ただ、この残滓は悪さをするだけでなく、上手く扱えば魔法の効果を向上させる力もあるようで、事実マダレム・エーネミを滅ぼした手招く絞首台の魔法用の魔石を作る時も、この残滓を上手く使っていたようだし、この事を理解してからソフィアの魔石加工技術は飛躍的に上がっているようだった。
「で、その残りかすだが、これも当然……」
「一種の意思である。ですか」
「そうだ」
なお、こちらは推測だが、この残滓が無いと魔石はそもそも出来ないのではないかと小生は考えている。
なにせ残滓が無いと言う事は、この世に残す思いが無いという事であり、この世に残す思いが無いという事は魔力を留めておくための生命力も意思も存在しないという事なのだから。
ああそれと、事実として餓死した妖魔の魔石はほぼ使い物にならないし、激戦の上で仕留めた妖魔の魔石よりも、一撃で仕留めた妖魔の魔石の方が質が良いというのもよく言われる事ではある。
ソフィアに確認を取らないとこれが真実かどうかは分からないが。
「それにしても師匠」
「なんだ?」
「師匠はどうして本なんて書いているんですか?」
「ああそう言えば言ってなかったか」
と、シューラが書きかけの本を指差しながら、小生に尋ねてくる。
そして、その質問をされた事で小生もシューラにあの事を言っていなかった事を思い出す。
うん、早めに言っておいた方が、シューラにとっても都合がいいかもしれない。
「これは貴様に贈る本でな、小生が知る限りの魔法についての知識が書いてある」
「……。どうしてそんなものを?」
「マタンゴ騒ぎの件でな。ソフィールからマダレム・イーゲンにはあまり近づかない方がいいと言われている。だから小生がこの地に来るのも、今年で最後にするつもりだ」
「……。だから、その本を?」
「そうだ。この本があれば小生が居なくても魔法の知識は伝えられるし、今後小生の身に何かがあっても、小生の知識だけはこの世に残せるからな」
「そう……ですか。そうですよね……」
小生は書きかけの本についての説明をシューラにする。
説明を聞いたシューラはどこか悲しそうにしているが、こればかりは仕方がないだろう。
小生は妖魔で、シューラはヒト、本来ならばこうしてこの場に一緒に居る事がおかしい二人なのだから。

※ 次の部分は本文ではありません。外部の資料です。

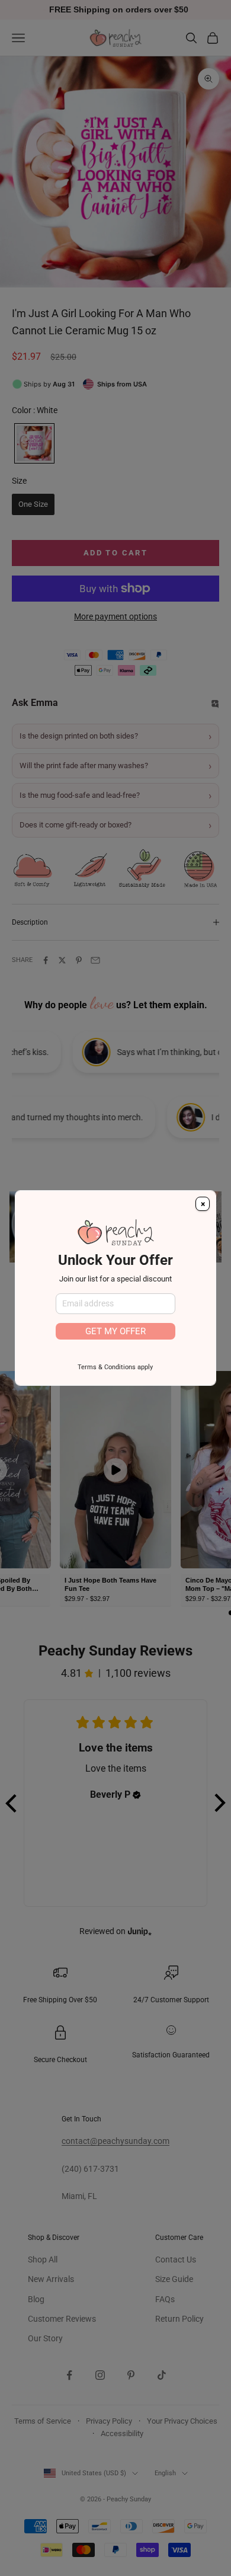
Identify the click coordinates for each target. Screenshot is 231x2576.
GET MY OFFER (115, 1331)
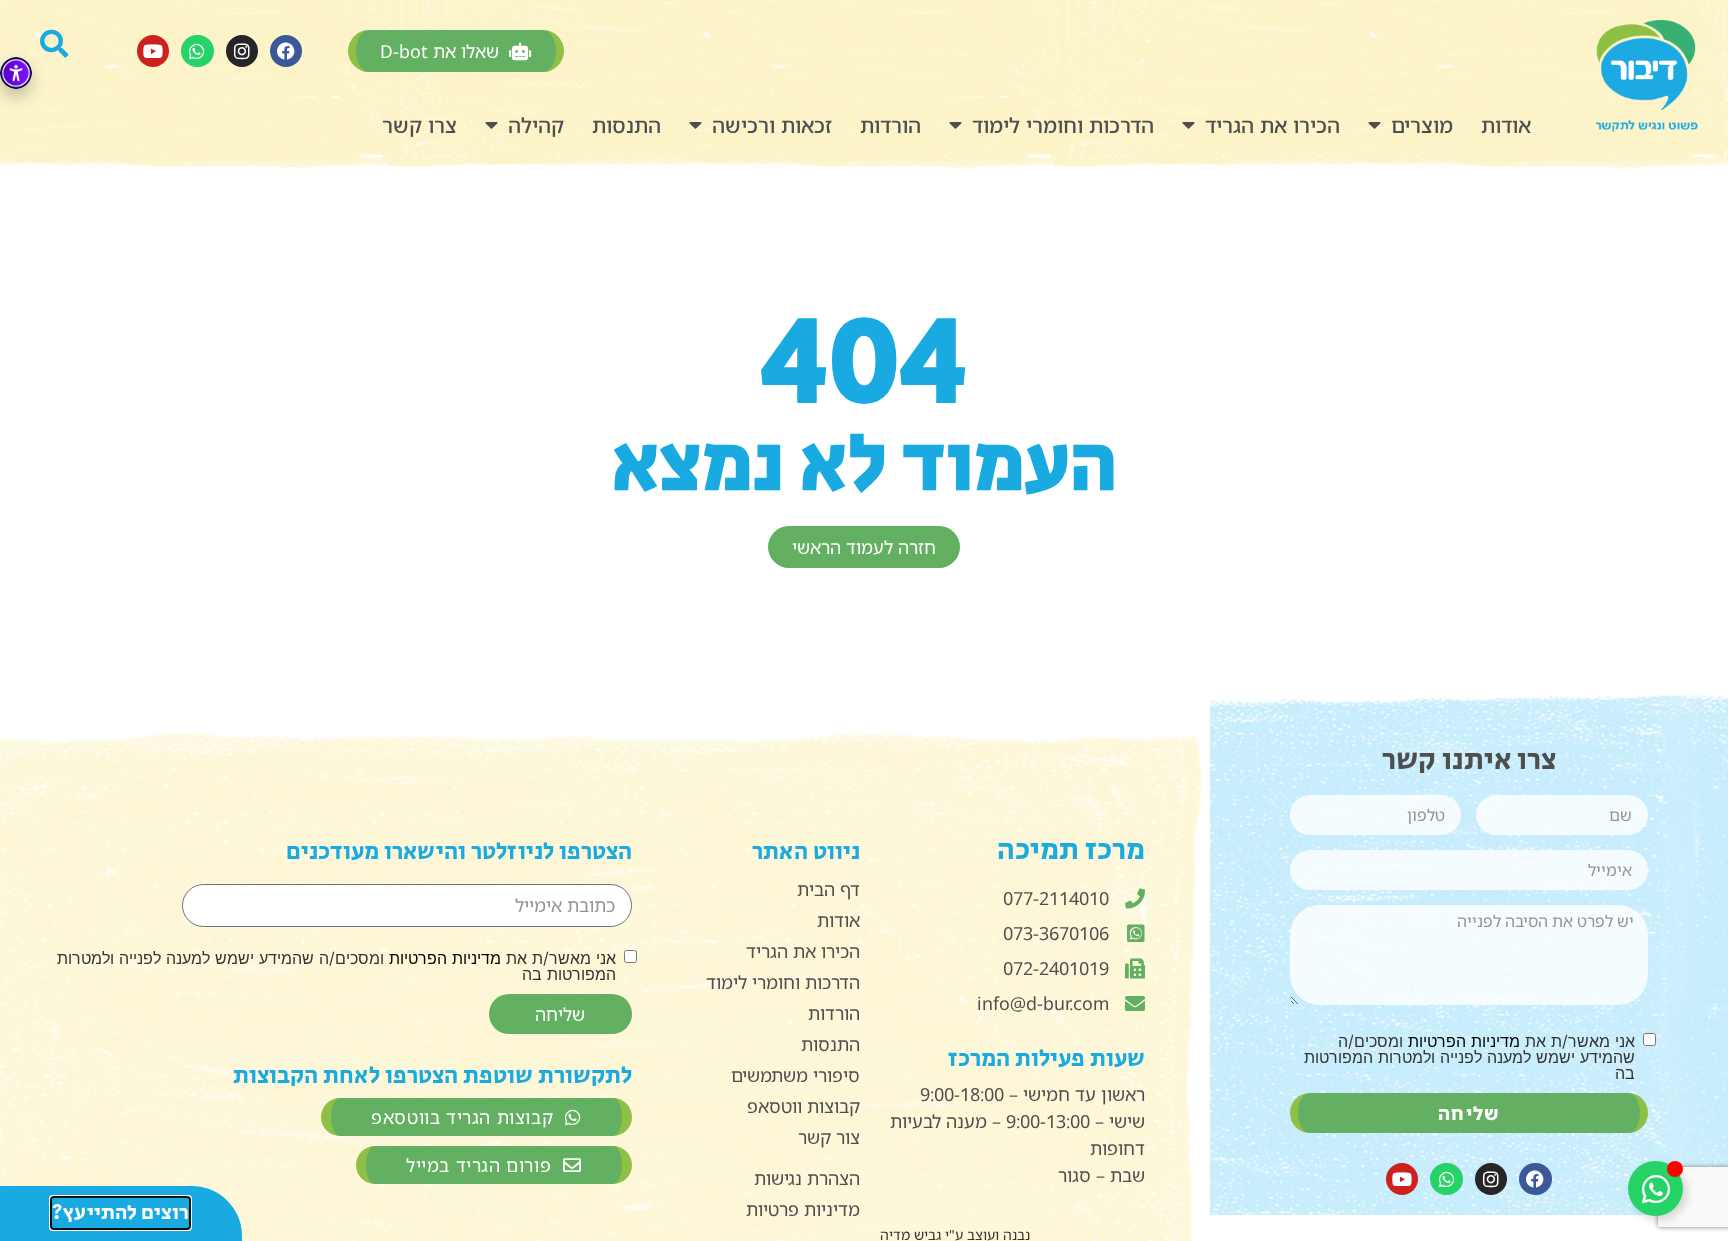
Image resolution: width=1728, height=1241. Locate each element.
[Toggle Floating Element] (1655, 1188)
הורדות (890, 125)
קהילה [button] (536, 125)
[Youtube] (153, 51)
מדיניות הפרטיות (1464, 1041)
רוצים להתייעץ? (120, 1213)
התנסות (626, 125)
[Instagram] (242, 51)
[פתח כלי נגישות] (16, 73)
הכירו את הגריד (1272, 125)
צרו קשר (419, 125)
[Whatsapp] (197, 51)
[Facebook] (286, 51)
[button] (65, 51)
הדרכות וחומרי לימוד (1063, 125)
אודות (1506, 125)
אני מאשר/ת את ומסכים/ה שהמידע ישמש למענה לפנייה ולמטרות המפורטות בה (1469, 1057)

そしてそれ以上に、シューラと違って小生は何時死んでもおかしくない身でもある。
「シューラ。小生はお前の事を信頼している。だからこそ、お前に小生の知識を記した本を渡す。それは分かっているな」
「……。はい。分かっています。仮にこれから師匠に会えなくても、私は師匠から授かった全てを大切にしたいと思います」
だから小生はこの本を書くことに決めた。
妖魔に教えを乞うような馬鹿弟子が道を違えたりしないようにするべく。